Mądrość, współczucie, oddanie i najgłębsza natura umysłu – o tym wszystkim przeczytamy w tej książce. Z zamieszczone w niej opowieści i wspomnień wynika, że duchowa realizacja faktycznie jest możliwa. Nie jest to tylko dawna opowieść, jakieś zjawisko, które miało miejsce w starożytnych Indiach czy Tybecie.

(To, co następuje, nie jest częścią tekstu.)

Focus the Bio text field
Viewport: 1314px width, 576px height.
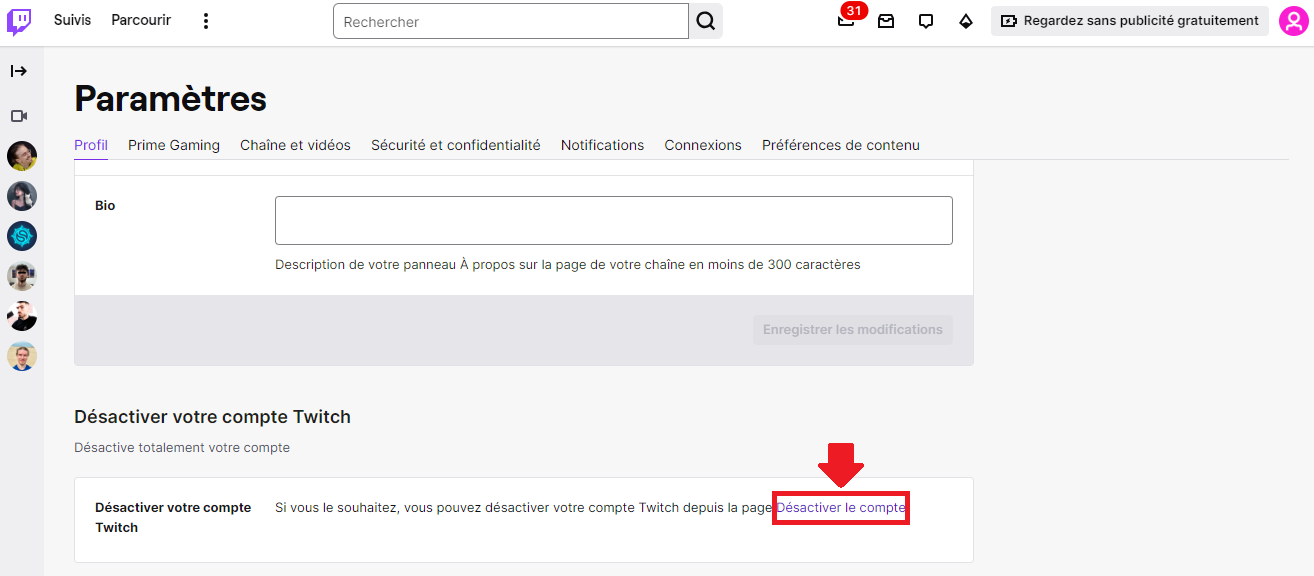(613, 220)
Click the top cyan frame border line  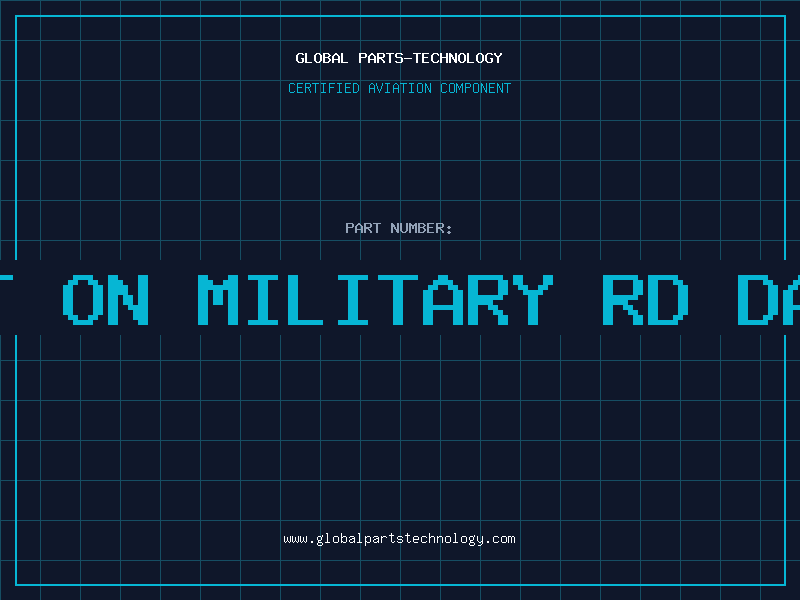400,16
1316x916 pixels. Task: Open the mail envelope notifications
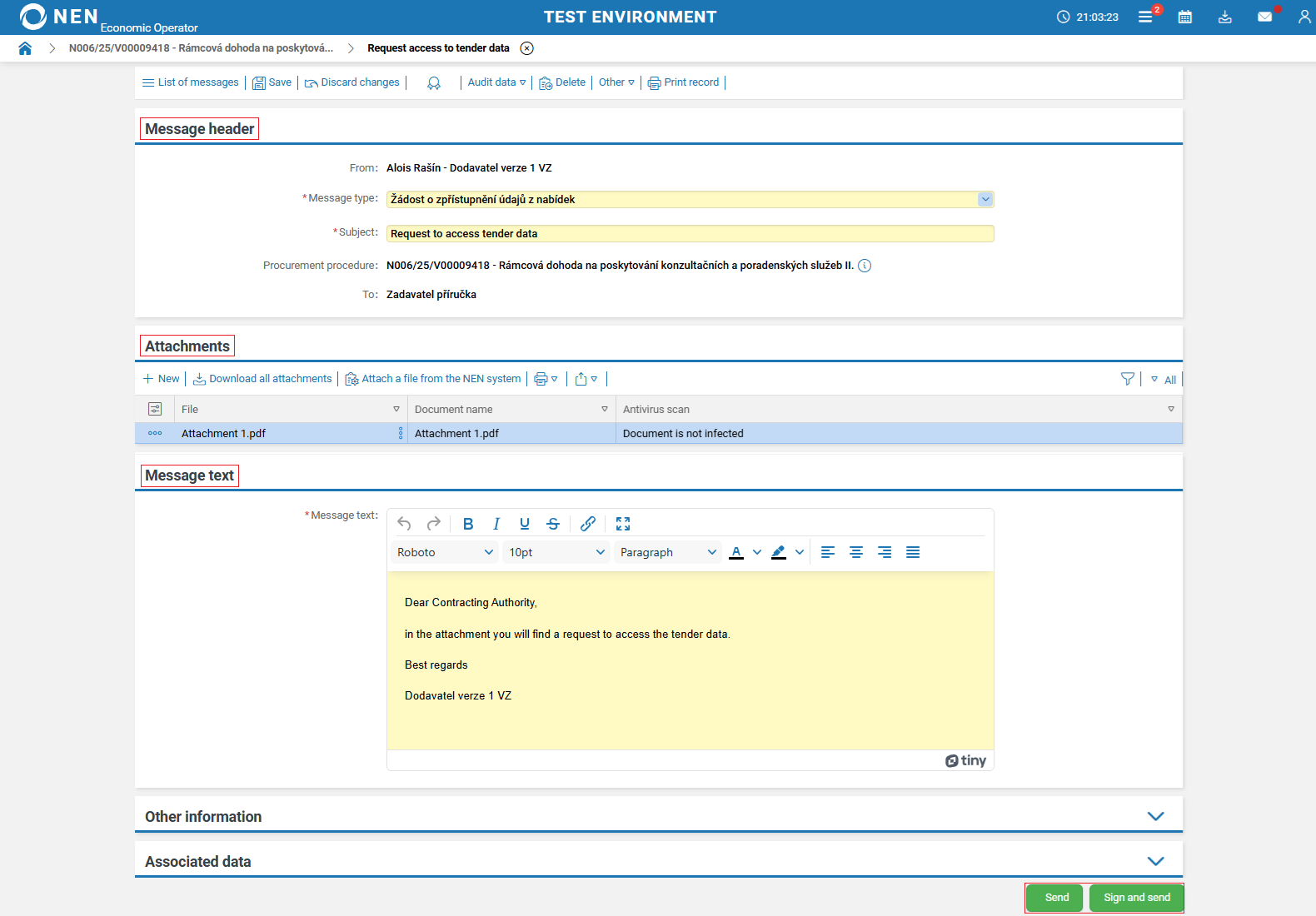[x=1264, y=17]
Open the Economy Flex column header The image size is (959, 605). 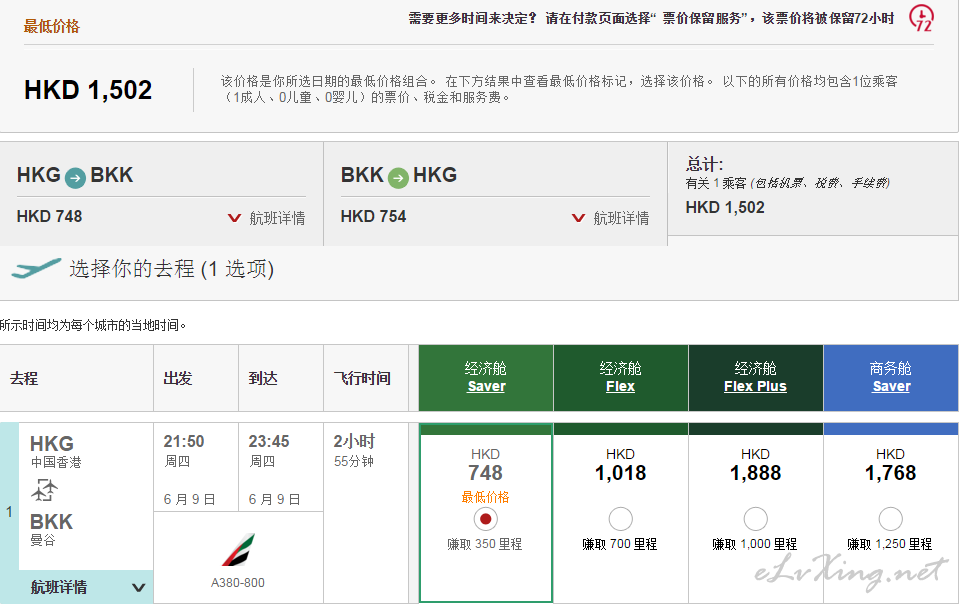tap(620, 386)
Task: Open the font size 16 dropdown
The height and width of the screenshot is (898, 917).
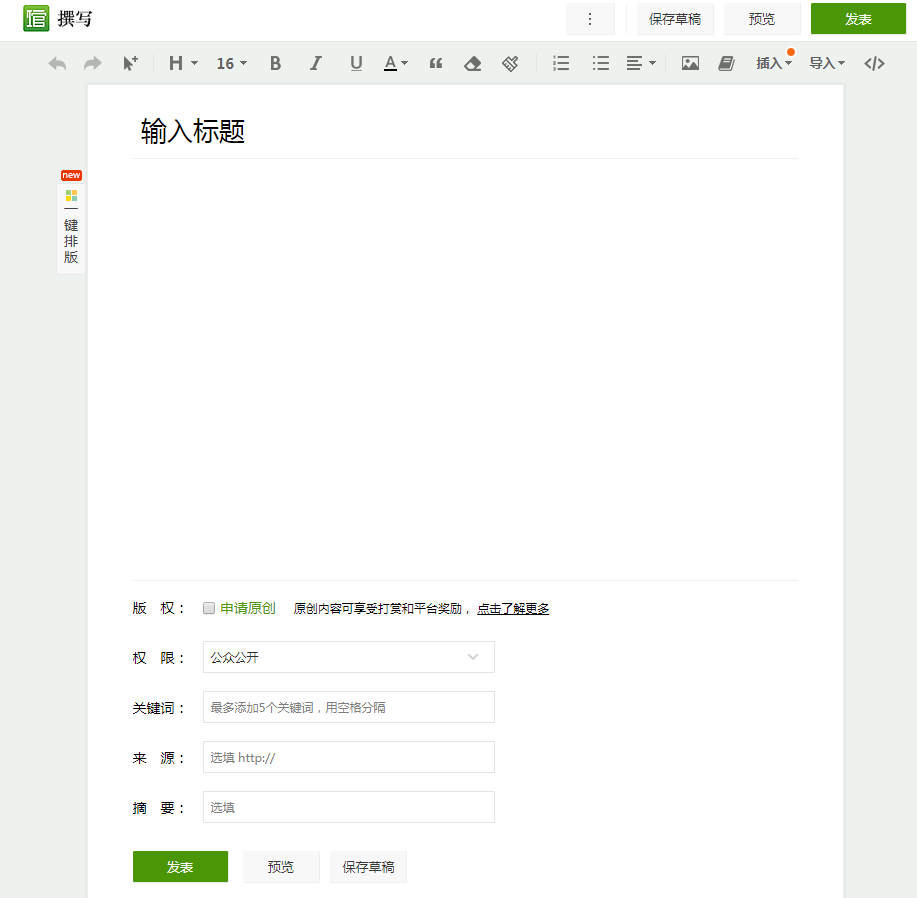Action: (230, 63)
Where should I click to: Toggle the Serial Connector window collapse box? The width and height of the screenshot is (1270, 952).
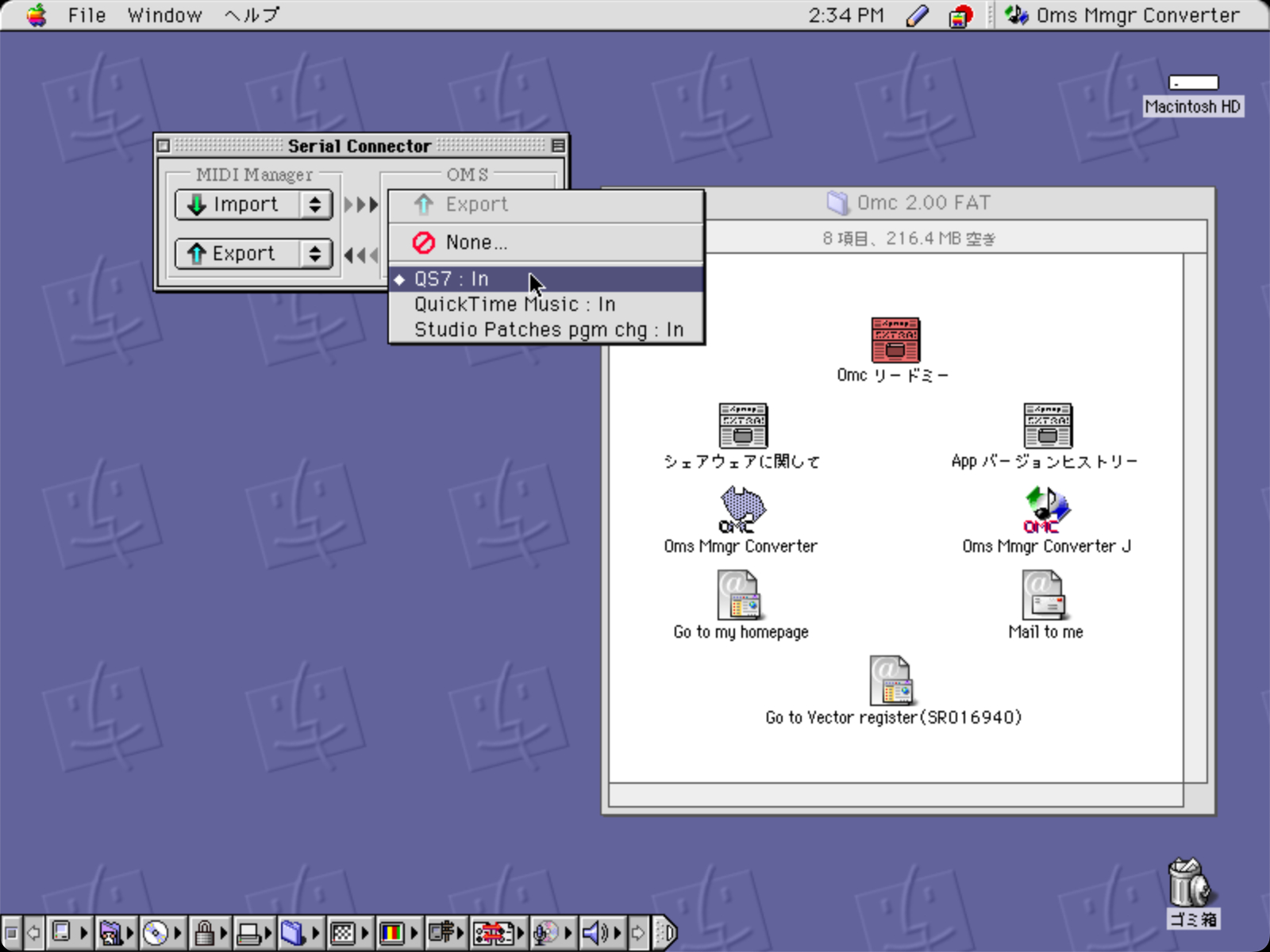pos(558,146)
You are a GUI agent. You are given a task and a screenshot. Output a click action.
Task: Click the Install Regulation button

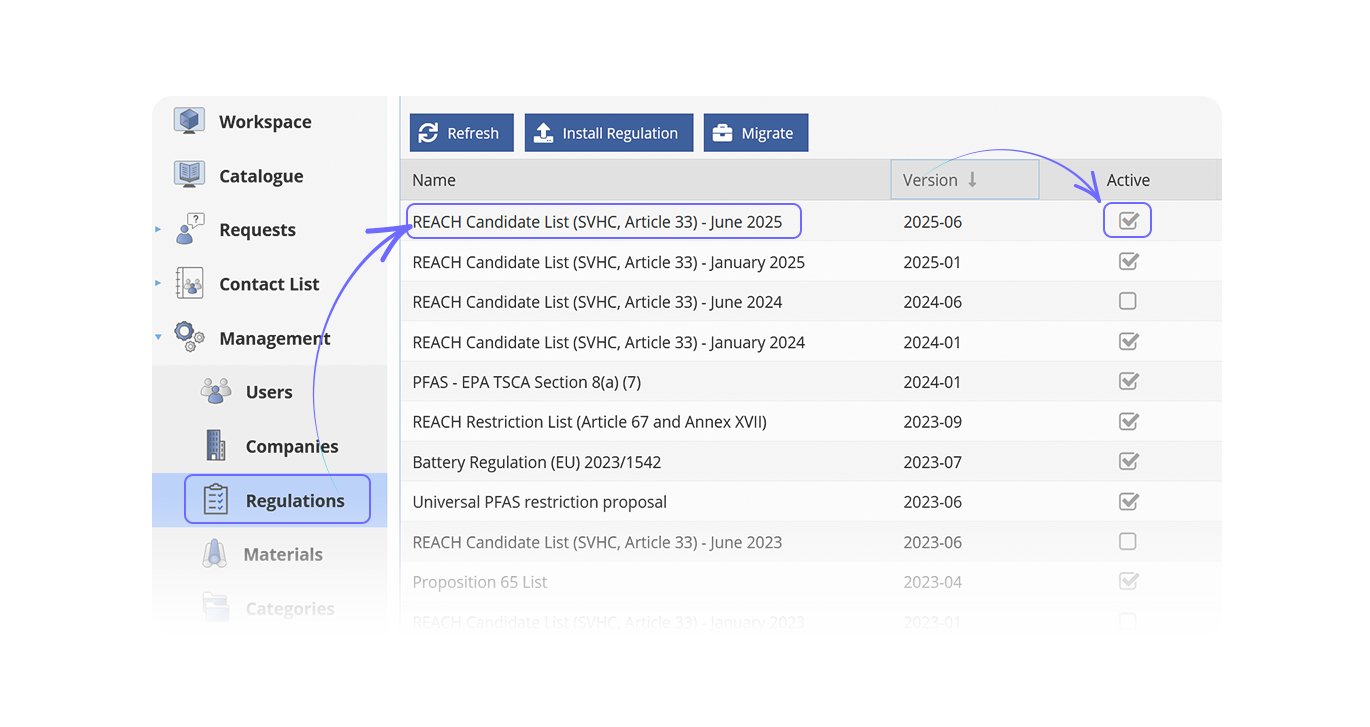(x=608, y=132)
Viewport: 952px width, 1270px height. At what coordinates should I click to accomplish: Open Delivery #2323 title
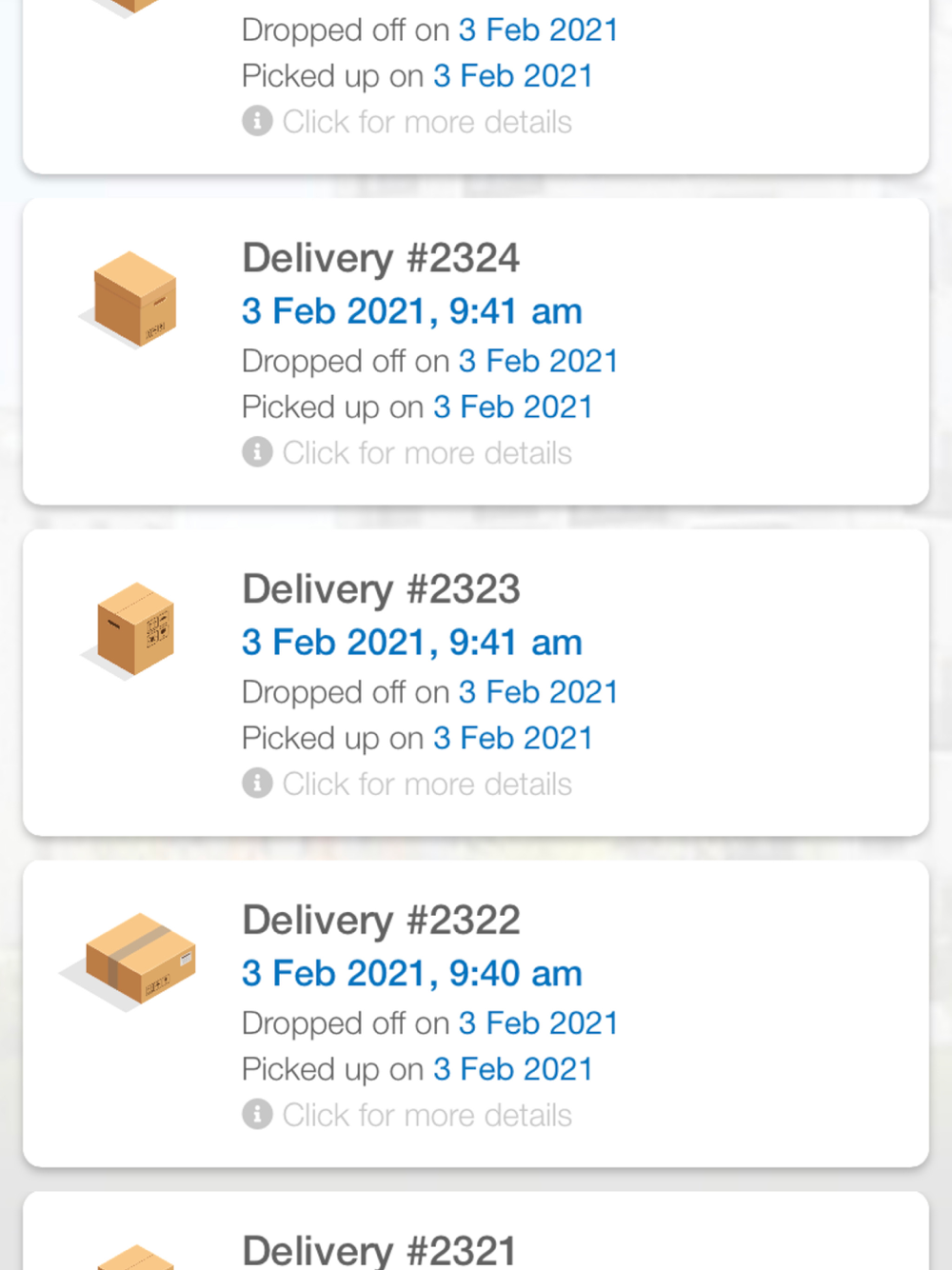click(x=381, y=590)
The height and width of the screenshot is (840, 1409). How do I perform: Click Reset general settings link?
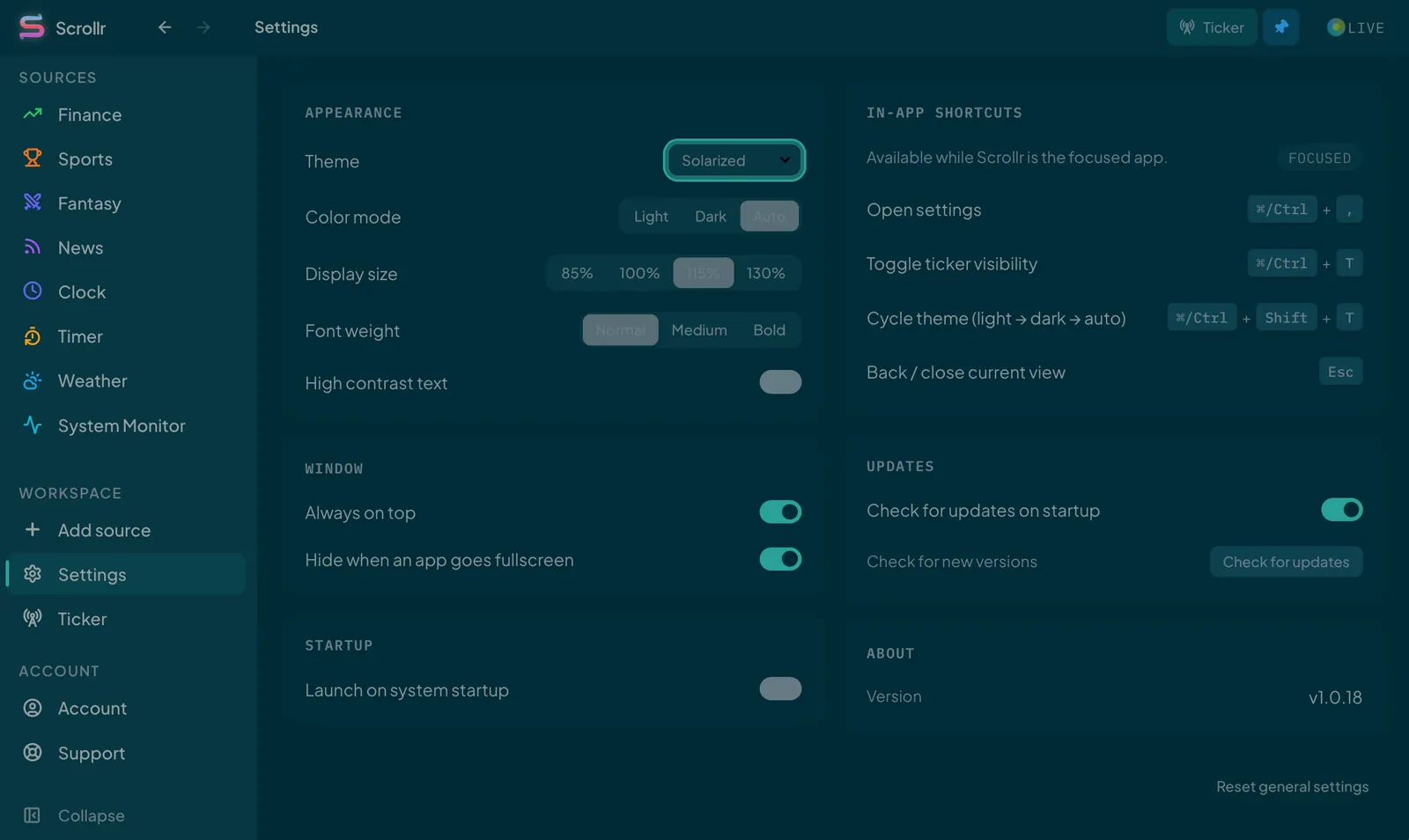1292,786
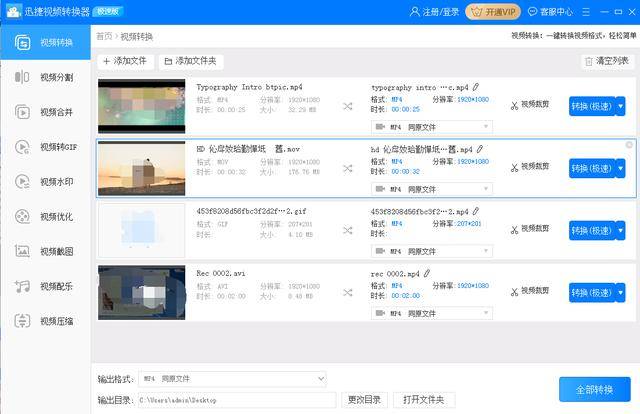This screenshot has height=414, width=640.
Task: Open the 输出格式 combo box at bottom
Action: click(232, 379)
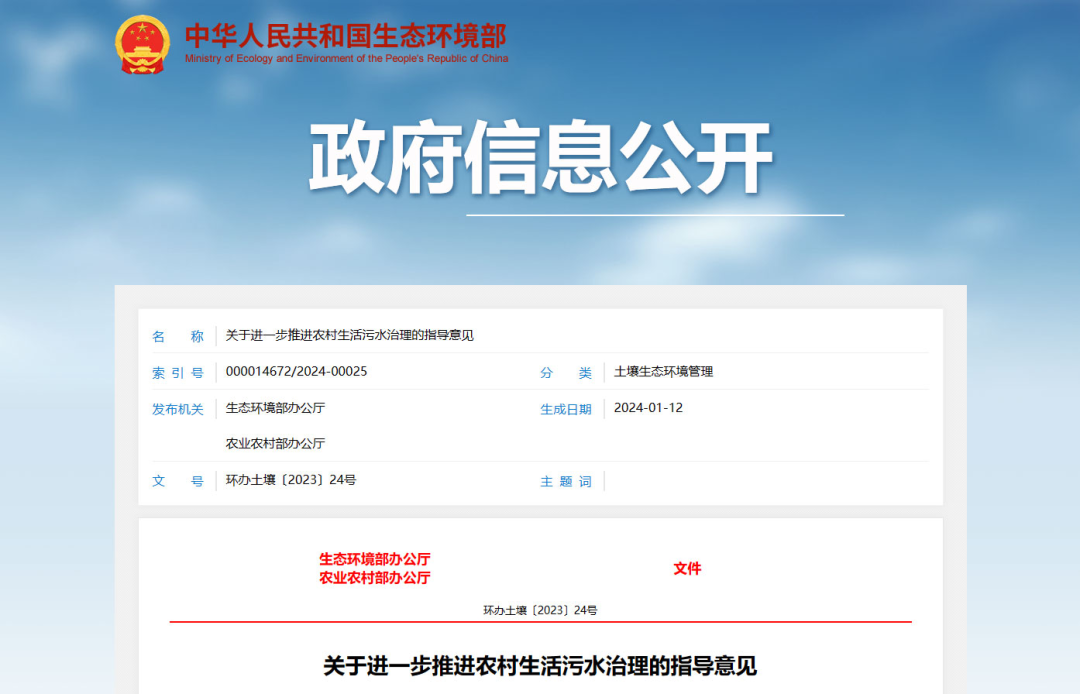Select the 发布机关 field label
Image resolution: width=1080 pixels, height=694 pixels.
tap(177, 409)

Dzięki mistrzom takim jak Tulku Urgjen Rinpocze ta żywa tradycja mądrości i duchowego przebudzenia wywodząca się od Buddy trwa właśnie teraz i jest dostępna dla wszystkich i wszędzie.
Sogjal Rinpocze, autor Tybetańskiej księgi życia i umierania
Tulku Urgjen Rinpocze był jednym z największych nauczycieli buddyzmu tybetańskiego XX w. Jego zbiór wspomnień, Płomień chwały, stanowi zaproszenie do przyjrzenia się jego życiu pełnego duchowego bogactwa. Dzięki tej książce możemy oczami Autora przyglądać się niezwykłym adeptom sztuki kontemplacji. Patrząc przez soczewkę jego przebudzonej świadomości widzimy świat z zupełnie nowej perspektywy. Opowieści zawarte w tej książce otwierają przed nami świat, w którym cuda, tajemnice i głęboki wgląd znajdują się na porządku dziennym – świat, który stanowi odbicie umysłu Tylku Urgjena Rinpocze.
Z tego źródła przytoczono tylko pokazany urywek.